Listed entries.
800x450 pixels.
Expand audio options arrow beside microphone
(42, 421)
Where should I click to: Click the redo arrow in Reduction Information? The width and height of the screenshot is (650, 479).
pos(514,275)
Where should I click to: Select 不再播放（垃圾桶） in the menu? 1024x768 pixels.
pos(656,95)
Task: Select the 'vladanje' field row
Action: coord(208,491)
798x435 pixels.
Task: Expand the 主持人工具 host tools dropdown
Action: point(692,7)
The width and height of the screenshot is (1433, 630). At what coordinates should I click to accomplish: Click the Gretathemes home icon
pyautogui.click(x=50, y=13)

Required action. Your answer must be the lines from the one with "Where should I click to: Select" through the last line of the data, repeated exactly and with nothing else.

Solution for this exercise.
Where should I click to: Select 不再播放（垃圾桶） in the menu? 1024x768 pixels.
pos(656,95)
Task: Select the 'vladanje' field row
Action: coord(208,491)
798x435 pixels.
Task: Expand the 主持人工具 host tools dropdown
Action: point(692,7)
The width and height of the screenshot is (1433, 630). At what coordinates should I click to accomplish: Click the Gretathemes home icon
pyautogui.click(x=50, y=13)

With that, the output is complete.